After reading Nuumio's tip, and reading some of the efforts by oddbot, nuumio and ignoblegnome, I was wondering if is possible to take advantage of the tristate config of the picaxe pins using only one transistor for each pin. I was really just trying to reduce the component count.. or more usefully, the SIZE of the board and it's cost.
I'm at work, so this is not somthing I can test right now, but while it's in my head, here is a thought that I drew up on the train. I've only drawn one pin here, which will control the direction and enable of half of a L293. V and G are supplied as labelled, etc.

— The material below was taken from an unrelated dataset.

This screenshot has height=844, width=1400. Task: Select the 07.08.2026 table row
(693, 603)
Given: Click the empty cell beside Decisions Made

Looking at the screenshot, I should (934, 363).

The high/low/X (X= high impedance?) input from the picaxe is split in two, and one path is inverted. Eventually, the signal is rectified and combined and passed to M1 enable
Along the way, the signals are piped out to the L239 via M1 inputs 1/0.
I'd tried to arrange this so that while the pixaxe input is not X, then the enable will ALWAYS be high via one of the two diodes. However, if the picaxe is set to high impedance, then R3 will pull the signal down and un-enable pin - i.e. pull it to 0.
The target truth table looks like;
picaxe M1-0 M1-1 EN
1 1 0 1
0 0 1 1
X ? ? 0
So, since I'd be the first to admit that I'm not 100% certain of what I'm doing, this is all just a bit of mental thrashing around. I'm likely to be simply advertising my poor grasp of digital electronics, but feel free to comment - but be nice!?